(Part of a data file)
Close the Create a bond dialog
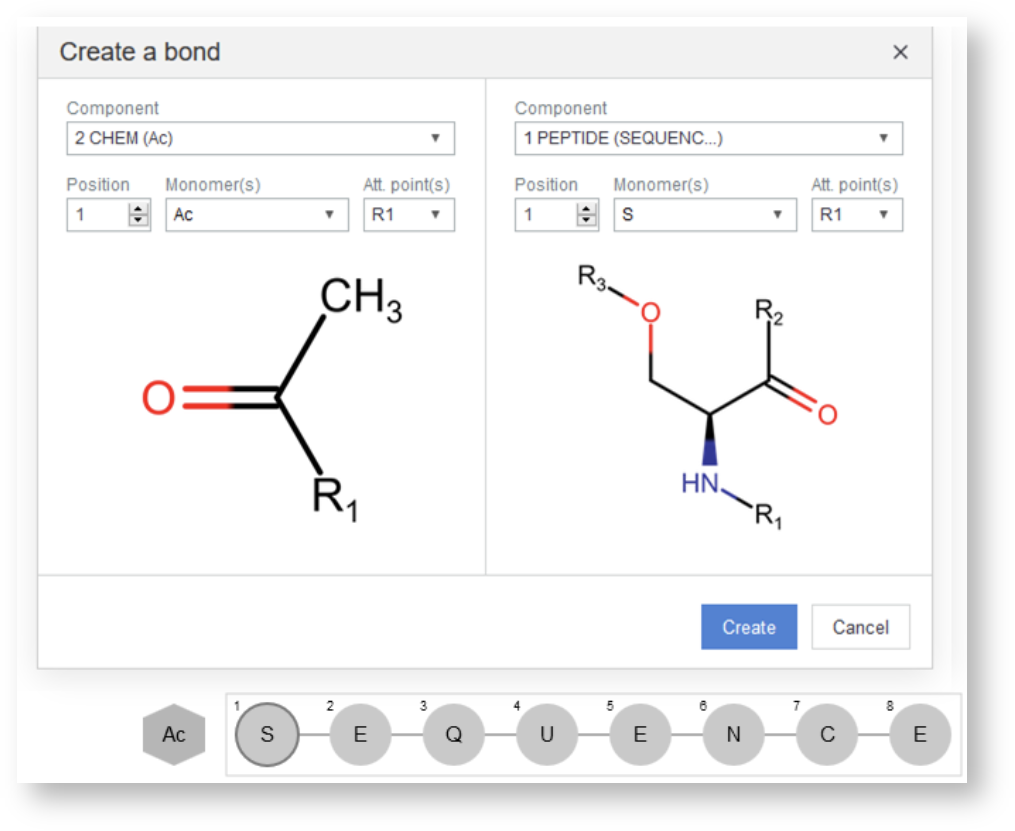1015x831 pixels. [900, 52]
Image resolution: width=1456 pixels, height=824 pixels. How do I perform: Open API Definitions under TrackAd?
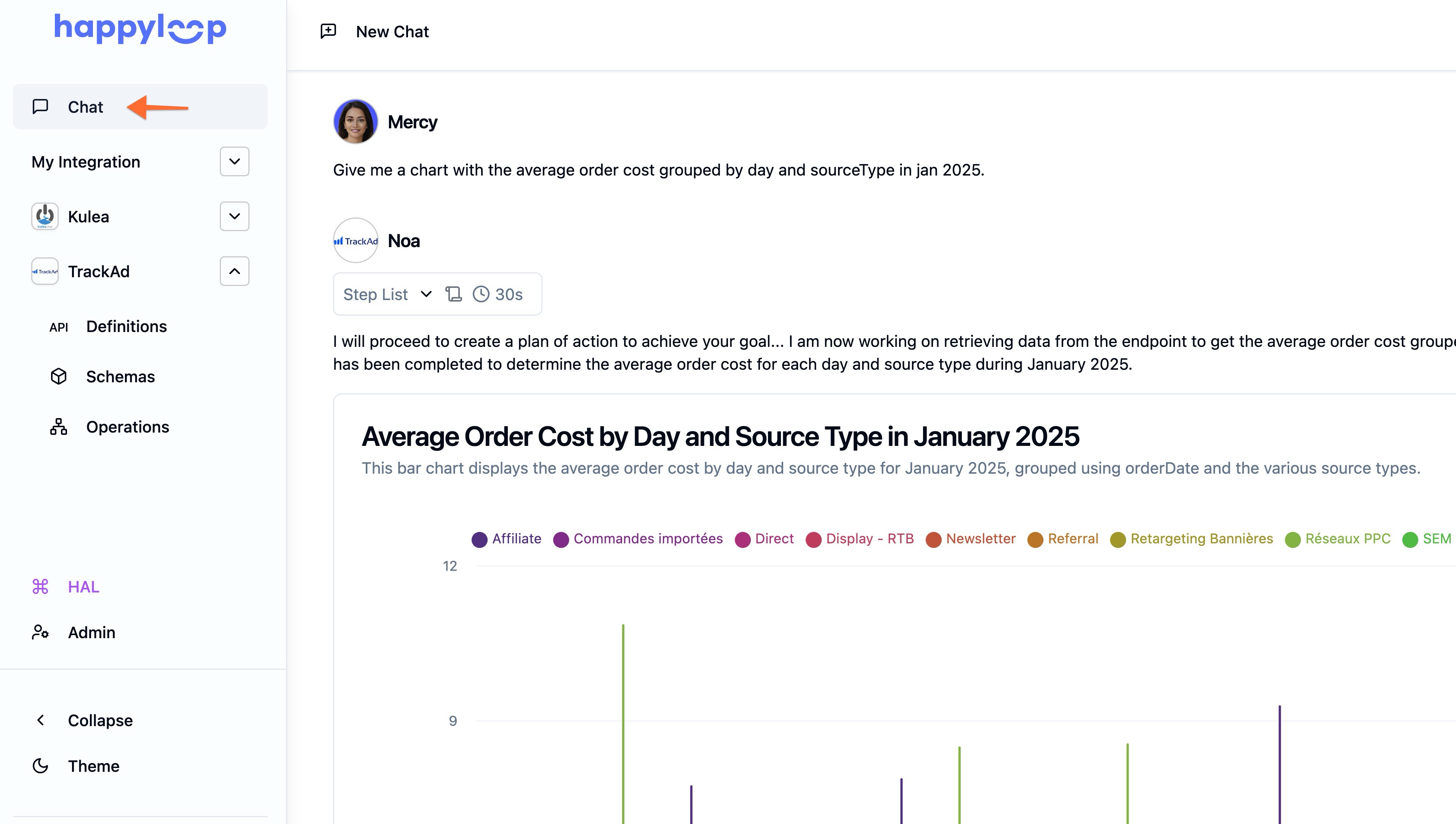(x=126, y=327)
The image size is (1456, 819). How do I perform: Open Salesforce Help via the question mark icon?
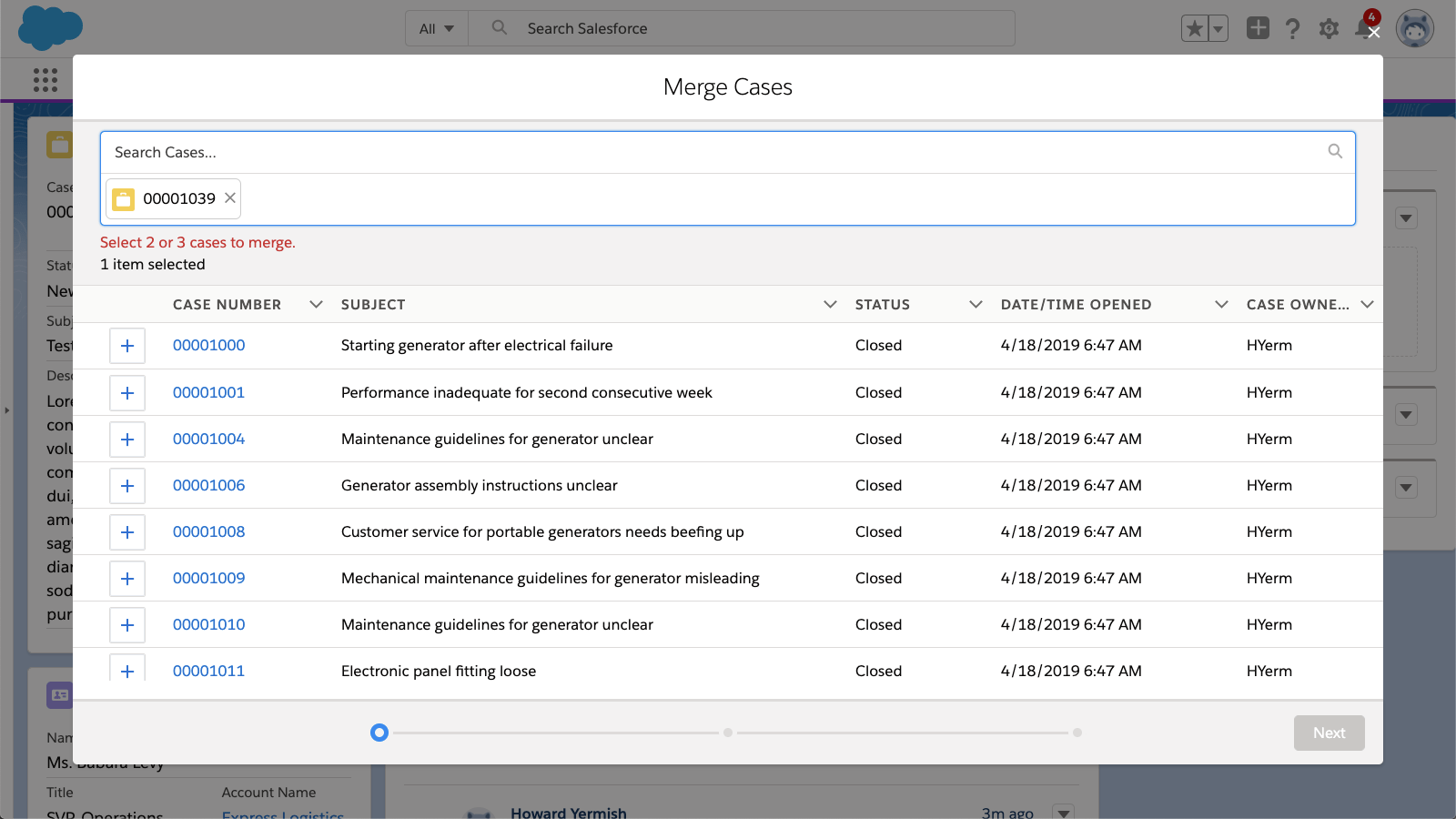point(1293,28)

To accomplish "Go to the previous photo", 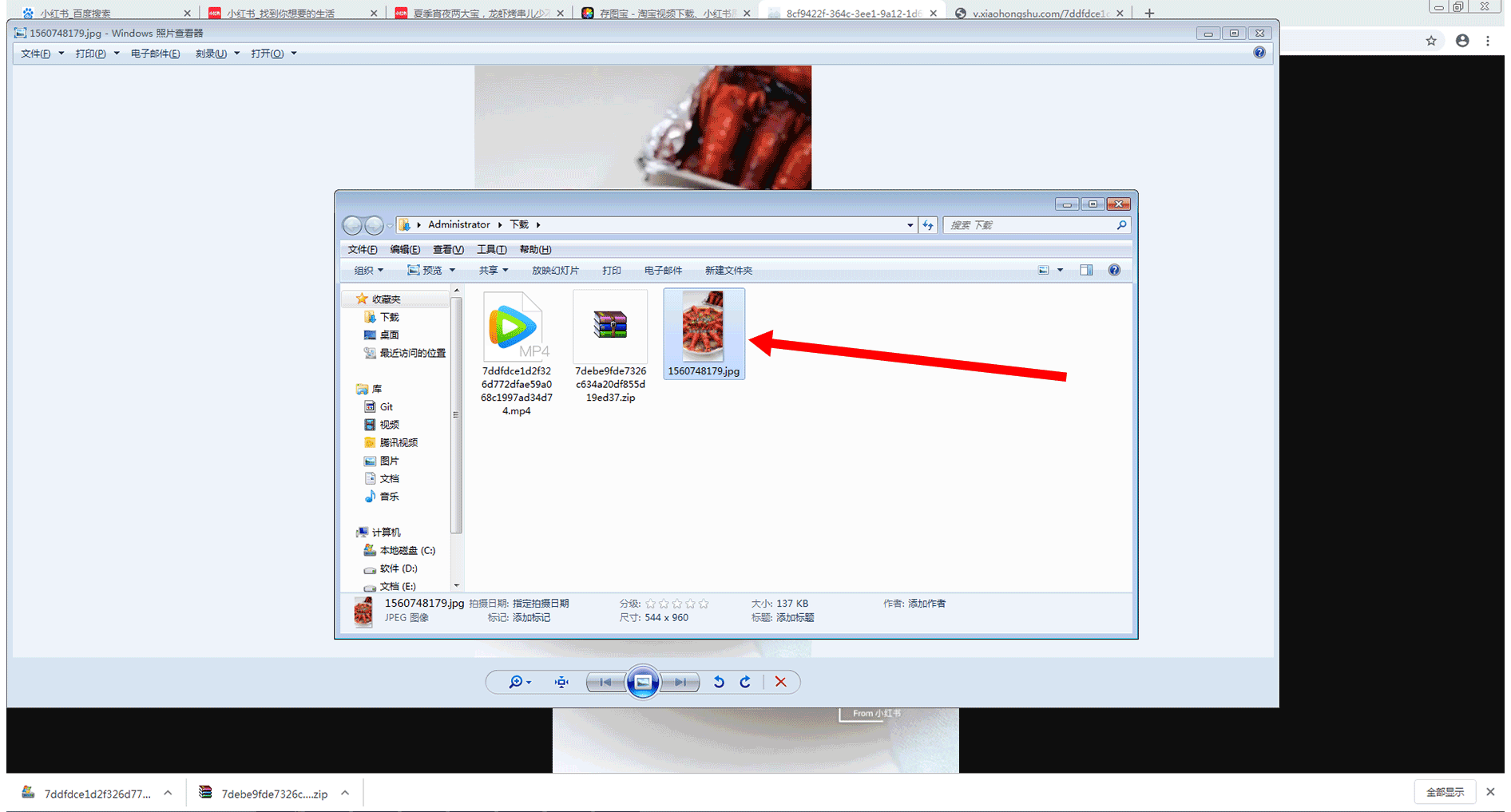I will 605,682.
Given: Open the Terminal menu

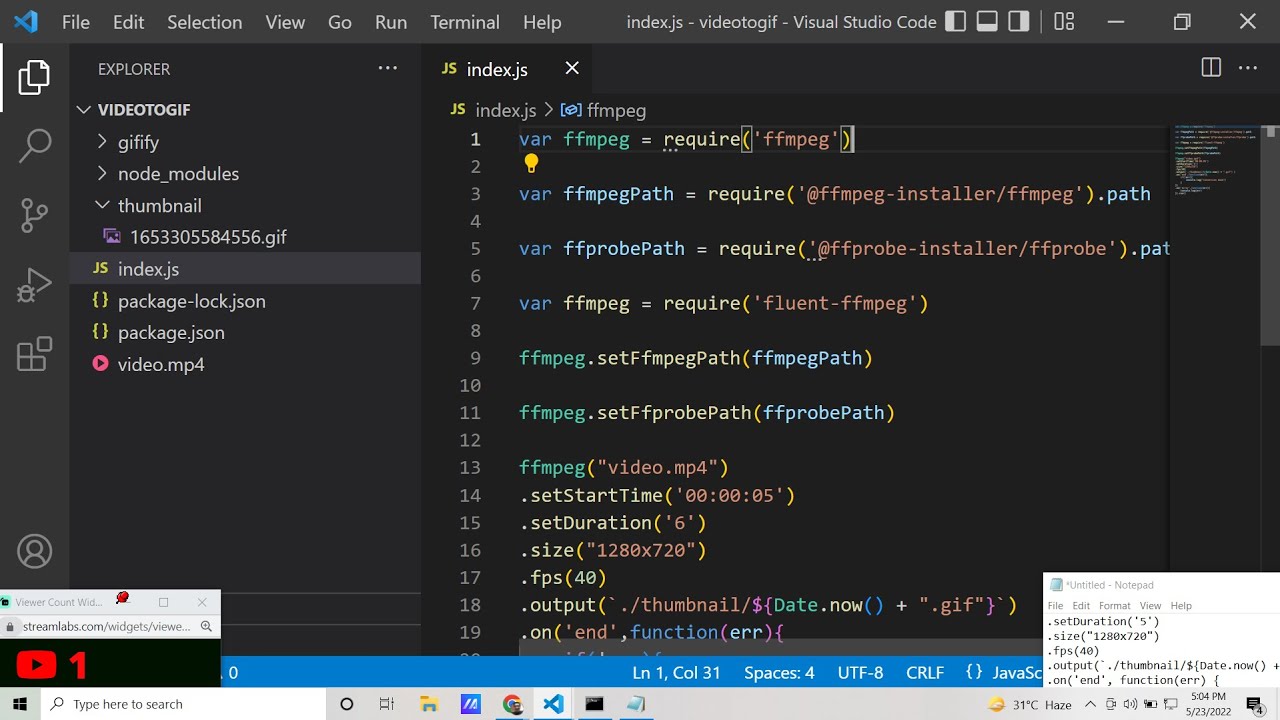Looking at the screenshot, I should [x=464, y=22].
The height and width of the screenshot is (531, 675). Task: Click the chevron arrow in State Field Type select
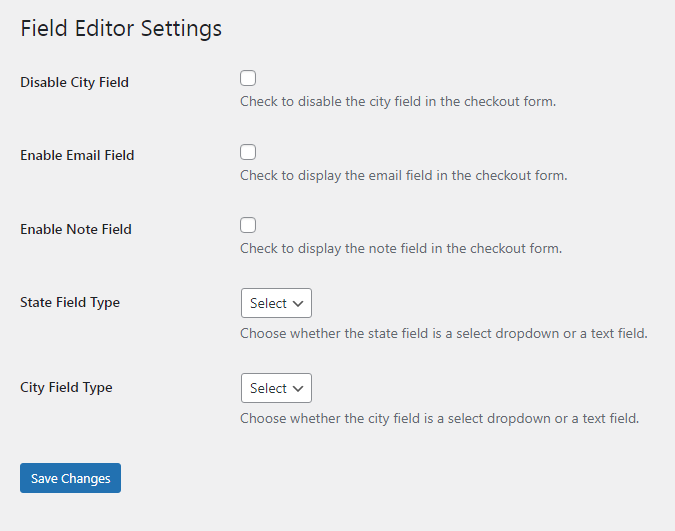pos(298,303)
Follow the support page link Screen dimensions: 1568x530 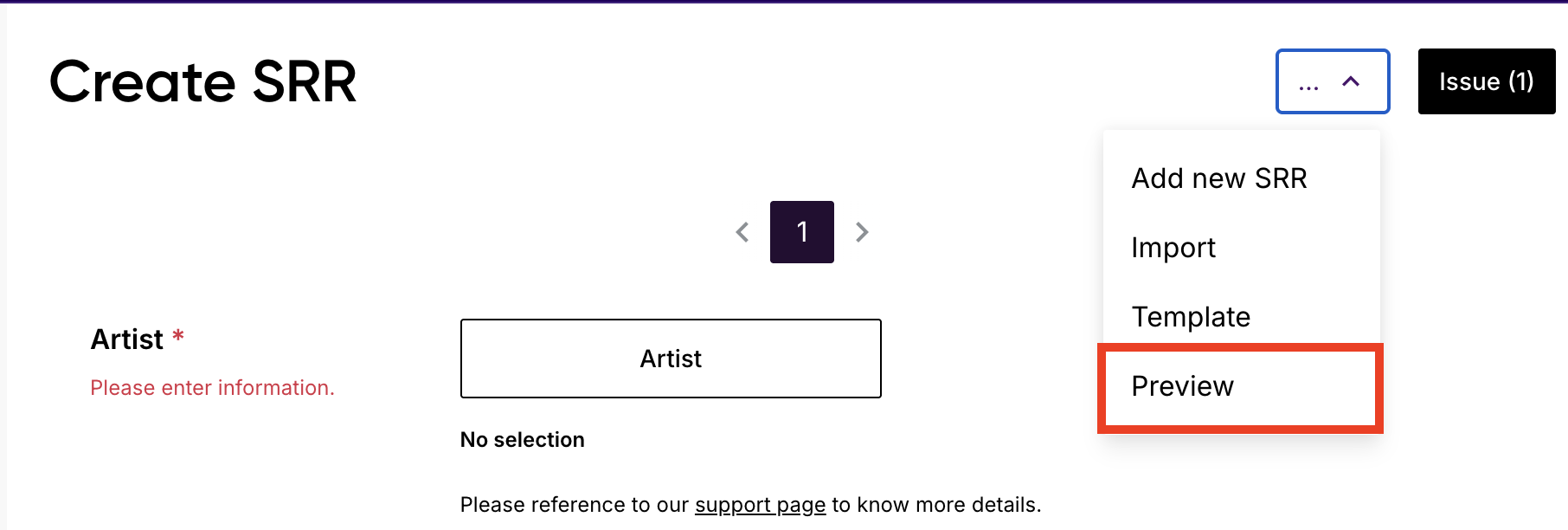point(761,505)
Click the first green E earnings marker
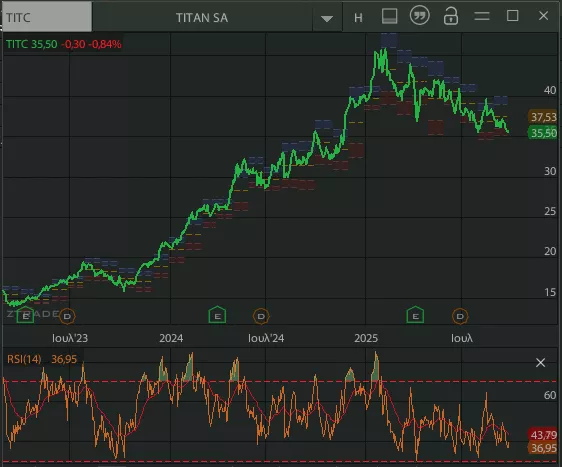The height and width of the screenshot is (467, 562). [25, 315]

> [TASK] How many lines in the entries above contain the word "perform", with case counting? Give only the number.

> [THE OUTPUT] 2